_What to work on_: Work out how many lines below hold the string "computer" and state only that figure.

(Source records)
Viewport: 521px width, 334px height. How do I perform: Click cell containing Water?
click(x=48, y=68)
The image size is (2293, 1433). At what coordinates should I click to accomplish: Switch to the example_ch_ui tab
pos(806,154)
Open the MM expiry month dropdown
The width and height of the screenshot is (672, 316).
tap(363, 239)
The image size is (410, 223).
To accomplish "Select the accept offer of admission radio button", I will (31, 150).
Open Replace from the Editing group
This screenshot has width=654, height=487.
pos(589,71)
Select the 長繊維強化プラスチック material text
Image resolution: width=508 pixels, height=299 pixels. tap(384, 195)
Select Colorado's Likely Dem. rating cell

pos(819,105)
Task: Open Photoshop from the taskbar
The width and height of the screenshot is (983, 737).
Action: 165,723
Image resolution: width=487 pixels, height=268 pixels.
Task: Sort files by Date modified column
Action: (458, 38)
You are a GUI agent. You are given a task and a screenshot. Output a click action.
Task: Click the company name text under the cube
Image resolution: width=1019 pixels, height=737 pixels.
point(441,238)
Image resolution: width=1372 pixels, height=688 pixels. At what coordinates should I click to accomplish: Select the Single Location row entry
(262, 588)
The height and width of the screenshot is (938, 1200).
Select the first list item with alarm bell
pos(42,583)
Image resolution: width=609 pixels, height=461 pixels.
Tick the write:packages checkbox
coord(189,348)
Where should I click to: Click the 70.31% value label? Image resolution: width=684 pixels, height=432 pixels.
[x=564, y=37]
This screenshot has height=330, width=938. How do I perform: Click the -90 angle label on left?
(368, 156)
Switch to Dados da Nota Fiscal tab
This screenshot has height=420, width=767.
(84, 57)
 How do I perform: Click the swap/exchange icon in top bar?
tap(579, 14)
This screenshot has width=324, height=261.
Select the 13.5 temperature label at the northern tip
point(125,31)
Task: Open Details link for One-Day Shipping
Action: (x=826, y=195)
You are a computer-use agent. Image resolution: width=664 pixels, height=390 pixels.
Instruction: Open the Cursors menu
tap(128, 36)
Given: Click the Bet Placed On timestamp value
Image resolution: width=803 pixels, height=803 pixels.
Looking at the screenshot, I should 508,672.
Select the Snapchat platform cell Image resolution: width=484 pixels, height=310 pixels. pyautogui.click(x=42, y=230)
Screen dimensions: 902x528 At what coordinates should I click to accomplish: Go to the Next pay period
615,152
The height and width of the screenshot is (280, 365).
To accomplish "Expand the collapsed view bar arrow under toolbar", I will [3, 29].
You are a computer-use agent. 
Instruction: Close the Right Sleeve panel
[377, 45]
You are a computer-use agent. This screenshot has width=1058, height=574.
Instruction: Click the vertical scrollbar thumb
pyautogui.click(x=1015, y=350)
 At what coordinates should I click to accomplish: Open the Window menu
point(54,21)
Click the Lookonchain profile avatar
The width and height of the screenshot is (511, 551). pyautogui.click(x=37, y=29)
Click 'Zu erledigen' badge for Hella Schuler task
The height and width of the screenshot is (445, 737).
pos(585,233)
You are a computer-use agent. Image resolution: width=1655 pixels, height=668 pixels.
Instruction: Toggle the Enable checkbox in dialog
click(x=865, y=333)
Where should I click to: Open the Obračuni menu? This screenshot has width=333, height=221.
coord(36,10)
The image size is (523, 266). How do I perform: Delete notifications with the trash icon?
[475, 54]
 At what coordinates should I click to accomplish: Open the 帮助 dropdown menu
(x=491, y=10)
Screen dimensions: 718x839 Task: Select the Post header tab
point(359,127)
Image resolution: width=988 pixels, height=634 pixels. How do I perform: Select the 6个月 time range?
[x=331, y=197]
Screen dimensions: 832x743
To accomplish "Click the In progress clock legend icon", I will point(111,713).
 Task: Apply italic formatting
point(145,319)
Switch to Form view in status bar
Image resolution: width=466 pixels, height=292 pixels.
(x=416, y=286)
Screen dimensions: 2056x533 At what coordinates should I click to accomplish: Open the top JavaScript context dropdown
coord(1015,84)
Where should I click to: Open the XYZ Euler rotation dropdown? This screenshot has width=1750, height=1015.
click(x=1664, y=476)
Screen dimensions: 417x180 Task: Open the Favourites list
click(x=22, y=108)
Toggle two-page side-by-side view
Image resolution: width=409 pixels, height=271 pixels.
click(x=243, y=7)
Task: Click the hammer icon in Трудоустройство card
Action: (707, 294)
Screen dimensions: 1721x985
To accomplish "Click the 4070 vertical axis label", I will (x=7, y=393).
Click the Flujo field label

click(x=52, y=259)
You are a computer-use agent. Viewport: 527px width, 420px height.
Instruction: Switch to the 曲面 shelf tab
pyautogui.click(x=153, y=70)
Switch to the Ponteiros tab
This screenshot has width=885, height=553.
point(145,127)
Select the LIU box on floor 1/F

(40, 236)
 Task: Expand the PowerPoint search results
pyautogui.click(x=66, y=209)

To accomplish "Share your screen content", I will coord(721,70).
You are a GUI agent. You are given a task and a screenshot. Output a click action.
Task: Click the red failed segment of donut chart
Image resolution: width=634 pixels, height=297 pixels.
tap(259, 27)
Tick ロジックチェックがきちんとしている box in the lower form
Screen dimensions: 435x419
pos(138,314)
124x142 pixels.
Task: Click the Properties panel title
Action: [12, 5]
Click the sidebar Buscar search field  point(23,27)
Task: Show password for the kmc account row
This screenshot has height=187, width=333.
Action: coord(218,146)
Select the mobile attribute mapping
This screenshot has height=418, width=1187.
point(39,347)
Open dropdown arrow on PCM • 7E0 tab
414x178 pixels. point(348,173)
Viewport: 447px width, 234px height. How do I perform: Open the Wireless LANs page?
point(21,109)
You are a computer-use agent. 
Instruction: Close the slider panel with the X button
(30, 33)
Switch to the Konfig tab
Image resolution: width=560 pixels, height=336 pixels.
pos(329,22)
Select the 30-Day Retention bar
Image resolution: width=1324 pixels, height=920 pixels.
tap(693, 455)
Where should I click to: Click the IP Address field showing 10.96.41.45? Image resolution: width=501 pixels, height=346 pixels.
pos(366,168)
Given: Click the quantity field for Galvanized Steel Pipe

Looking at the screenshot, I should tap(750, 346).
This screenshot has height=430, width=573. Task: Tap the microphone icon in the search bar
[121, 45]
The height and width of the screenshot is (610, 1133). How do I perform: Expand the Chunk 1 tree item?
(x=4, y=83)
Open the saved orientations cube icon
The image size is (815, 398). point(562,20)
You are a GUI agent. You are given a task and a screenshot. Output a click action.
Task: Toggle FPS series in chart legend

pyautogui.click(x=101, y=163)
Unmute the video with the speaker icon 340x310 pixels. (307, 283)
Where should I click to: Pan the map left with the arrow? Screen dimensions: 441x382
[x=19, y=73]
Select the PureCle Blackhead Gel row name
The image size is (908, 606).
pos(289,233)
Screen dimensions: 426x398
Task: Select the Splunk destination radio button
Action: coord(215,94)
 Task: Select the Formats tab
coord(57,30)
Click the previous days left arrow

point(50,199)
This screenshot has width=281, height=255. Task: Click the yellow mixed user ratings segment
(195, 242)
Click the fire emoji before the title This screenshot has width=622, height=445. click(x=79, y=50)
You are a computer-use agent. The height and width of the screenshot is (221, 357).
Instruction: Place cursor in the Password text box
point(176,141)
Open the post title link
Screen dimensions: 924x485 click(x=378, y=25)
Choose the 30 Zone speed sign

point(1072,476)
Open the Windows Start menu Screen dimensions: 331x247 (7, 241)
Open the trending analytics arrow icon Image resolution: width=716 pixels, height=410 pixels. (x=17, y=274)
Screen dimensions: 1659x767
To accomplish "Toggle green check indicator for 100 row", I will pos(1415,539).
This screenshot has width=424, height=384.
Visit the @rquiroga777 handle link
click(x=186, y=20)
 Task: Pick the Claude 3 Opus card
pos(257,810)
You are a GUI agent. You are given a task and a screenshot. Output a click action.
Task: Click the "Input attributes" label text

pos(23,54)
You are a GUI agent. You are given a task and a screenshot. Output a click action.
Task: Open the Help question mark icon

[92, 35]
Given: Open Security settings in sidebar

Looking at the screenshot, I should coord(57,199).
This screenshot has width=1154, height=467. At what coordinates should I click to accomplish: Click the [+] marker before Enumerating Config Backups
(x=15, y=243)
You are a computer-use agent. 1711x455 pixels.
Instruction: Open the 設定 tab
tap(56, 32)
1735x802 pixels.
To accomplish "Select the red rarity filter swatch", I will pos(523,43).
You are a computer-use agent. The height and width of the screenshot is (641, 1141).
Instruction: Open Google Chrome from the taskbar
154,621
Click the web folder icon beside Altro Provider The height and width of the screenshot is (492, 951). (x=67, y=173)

_Problem solution_: 9